House Republicans will try a final time next week to force the Senate’s hand in passing a comprehensive energy policy this year.

The House Energy Action Team (HEAT) has planned a week’s worth of legislative introductions and marketing events to highlight the House’s work on the energy bill.

“They are going to take up the HR-6 conference report and a series of stand-alone bills for renewable [energy] and lump them together,” a House Republican staffer said yesterday.

House members are not optimistic that the bill will pass the Senate, but they are counting on public acrimony from high gasoline prices to add fuel to their fire under the Senate’s feet.

“The House has passed a bill three times and the Senate has obstructed each time,” the House staffer said. “It is largely Democrat opposition with a handful of Republican senators.”

House and Senate Democrats have objected to drilling for oil and natural gas in the Arctic National Wildlife Refuge, which could produce more than 10 billion barrels of oil, and civil-liability protections for producers of the fuel additive MTBE, or methyl-tertiary-butyl ether.

Both measures were stripped from the Senate version of the bill, but the chamber still has not passed an overall energy bill, although some small parts of it have won approval as parts of other bills.

The HEAT campaign, which was to begin this week, will begin next week out of respect for former President Ronald Reagan, who died Saturday.

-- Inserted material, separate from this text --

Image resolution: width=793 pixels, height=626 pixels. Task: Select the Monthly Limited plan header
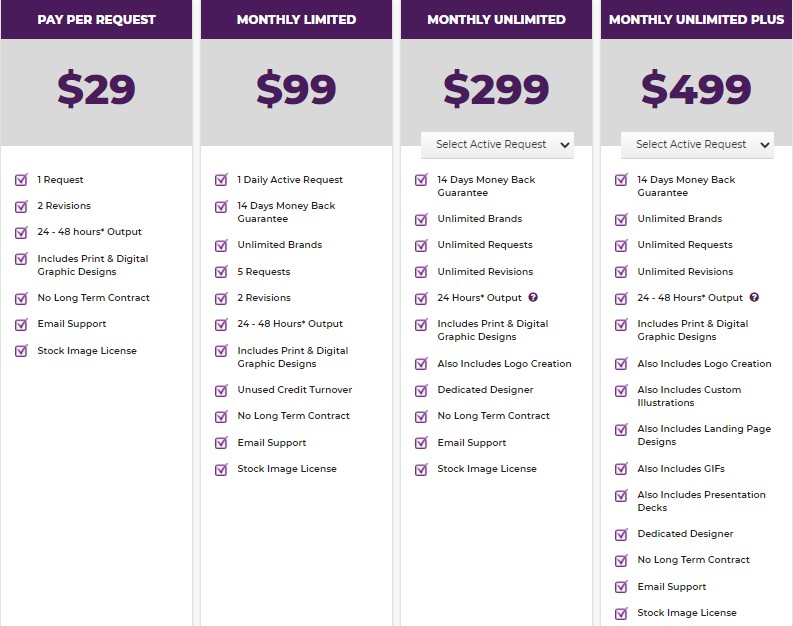(x=296, y=19)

President Bush has pleaded with Congress since his 100th day in office to pass a comprehensive energy policy, only to be disappointed each time the bill has come to the Senate floor.

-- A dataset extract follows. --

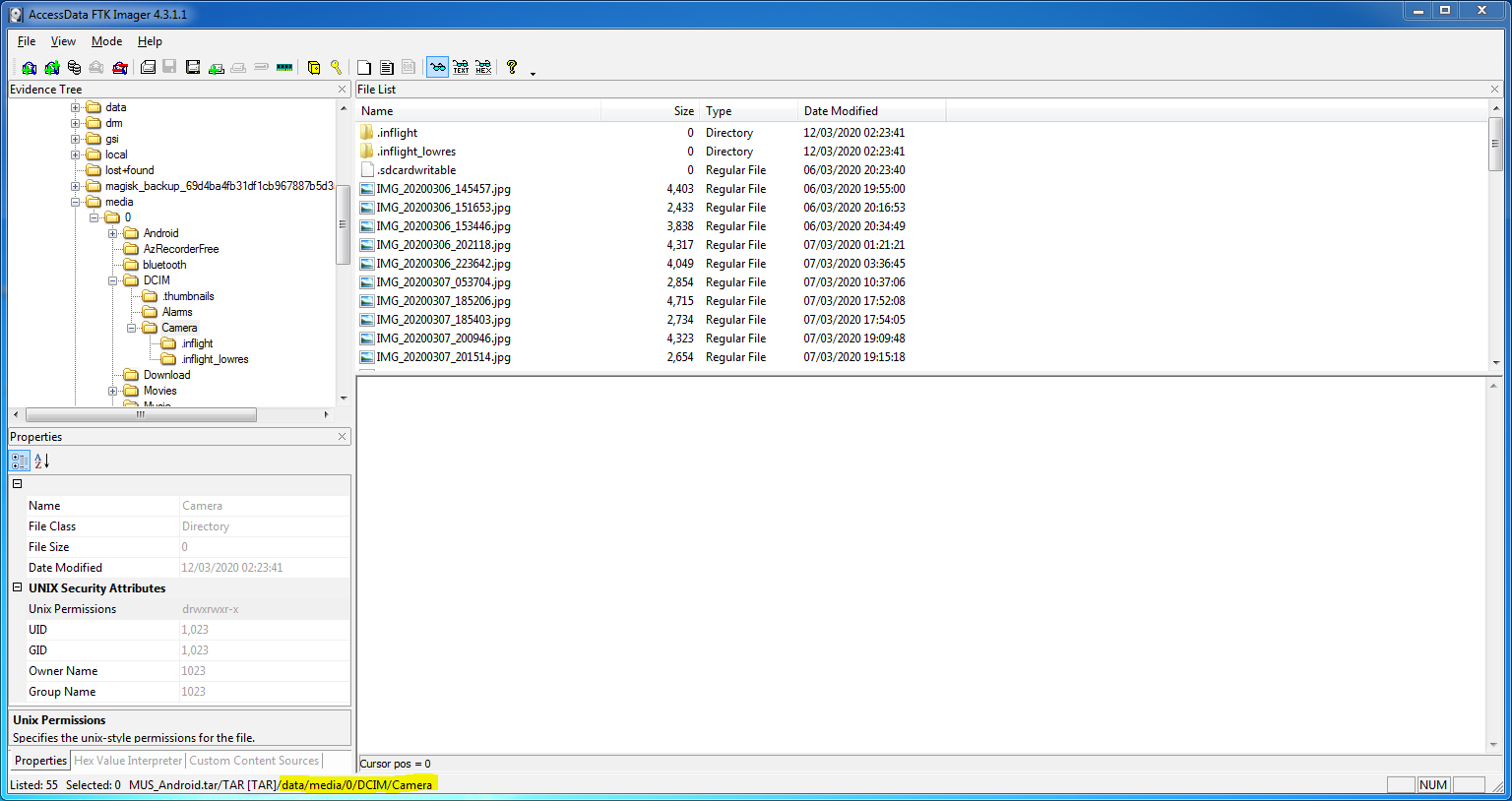1512x801 pixels.
Task: Click the question mark help icon
Action: (512, 67)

Democratic presidential candidate Sen. John Kerry of Massachusetts has attacked the president on this issue since last month, blaming him for high gasoline prices and accusing him of failing the American people on energy.

Democrats countered that the “House Energy Week” was a ploy to attack them during an election year.

“The much-advertised House Energy Week will likely have a lot to do with election-year politics and little to do with fixing our nation’s energy problems,” said Bill Wicker, spokesman for Sen. Jeff Bingaman, New Mexico Democrat and ranking member of the Senate Energy and Natural Resources Committee.

Mr. Wicker said it is false to say that Democrats have obstructed energy policy, citing the Senate’s passage last month of some tax provisions on which the House has not acted.

“If there is one bill the House should pass next week, it’s the Senate-approved JOBS Act, legislation that includes tax incentives to boost domestic energy production and conservation,” Mr. Wicker said, adding that Mr. Bush has failed to take several measures to lower gasoline prices that don’t require legislation.

Mr. Wicker himself did not specify any such measures, but Democrats have argued that Mr. Bush should dip into the Strategic Petroleum Reserve or at least stop filling it up.

“The president can act based on his current authority. To date, though, the president has missed numerous opportunities to take action when it could have made a difference,” Mr. Wicker said.